Besides the fact that they know how to cook and save all your childhood shit, you know what’s great about my grandmother and her generation? They totally rock the vote. They never, ever need to be reminded to show up on Election Day. I don’t know if it’s the immigrant in her, or the fact that she’s several generations closer to the days of the suffragettes or what, but my grandmother doesn’t take that ballot box for granted.
Now that she lives in our building, we can go vote together, along with my darling children, and if that doesn’t add up to a three-ring circus I don’t know what does.
“We have to vote AGAIN?” Primo complained, “We just got a new president.”
“I don’t want to go!” Sec yelled, “IT’S BORING!”
Heaven help this bunch of apathetic vagabonds.
“Oooh, you betta be quiet or da policeman gonna arrest you,” my grandmother contributed.
“WHAT? But, Mommy, you said kids can’t go to jail!!” Primo yelled.
I squinted my eyes closed, shook my head at him and made the “she’s loco” gesture towards my grandmother. She always knows just how to get the kids on board.
The panic was short-lived though, since we were just passing the Bake Sale Table at the entrance to the school where we vote.
“Ooooh, cupcakes!!! I want a cupcake! Cupcake! Cupcake!”
“Yeah! Yeah!Yeah!Yeah!”
“No, no, no, we’re about to eat dinner,” I said. I almost always say yes to the Bake Sale but it was 5:30pm and I do have a sliver of conscientiousness in me.
So we rolled into the voting area with two screaming kids, a humiliated great-grandmother threatening them with time in the clink and me, wearing this defensive look on my face which I get when my kids are really being a public outrage and I can’t do anything about it. It’s a look which says, “Yeah, I know they’re a hot mess. What you gonna do about? I’m here, aren’t I? This is my democratic DUTY, motherf&$%ers! I’m ROCKING THE VOTE!”

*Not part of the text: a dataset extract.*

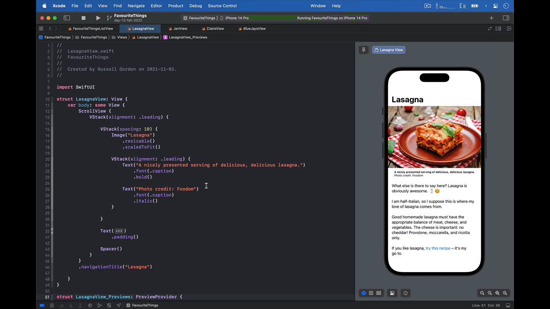Click the Lasagna View preview button

pyautogui.click(x=388, y=50)
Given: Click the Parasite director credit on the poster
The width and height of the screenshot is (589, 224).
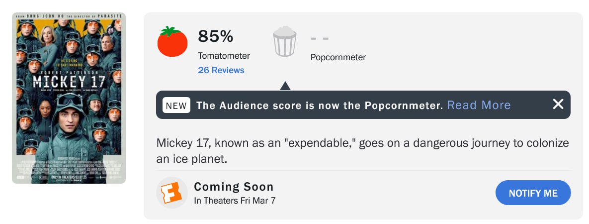Looking at the screenshot, I should coord(69,16).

I managed to calm the rugrats down by giving my IPhone to the little one and letting the big one fill in the ovals on the paper ballots. This gave my grandmother a heart attack: “Jesu mio! Watch what you doing! Makea sure you coloring in da right person!”
Then the voting people directed us to those computer scanners and Nonnie had another heart attack.
“What da hell is dis?” she exclaimed.
“Just put it in like it’s a fax,” the voting helper instructed her.
Seriously, guy? You think THAT is going to clarify the process for my 79 year-old grandmother? She doesn’t know a fax from a falafel.
I slipped her ballot in and then I read the screen to her: “Your vote has been counted.”
And I will admit, saying that out loud did get me a little misty. Your vote’s been counted. Rah rah, democracy.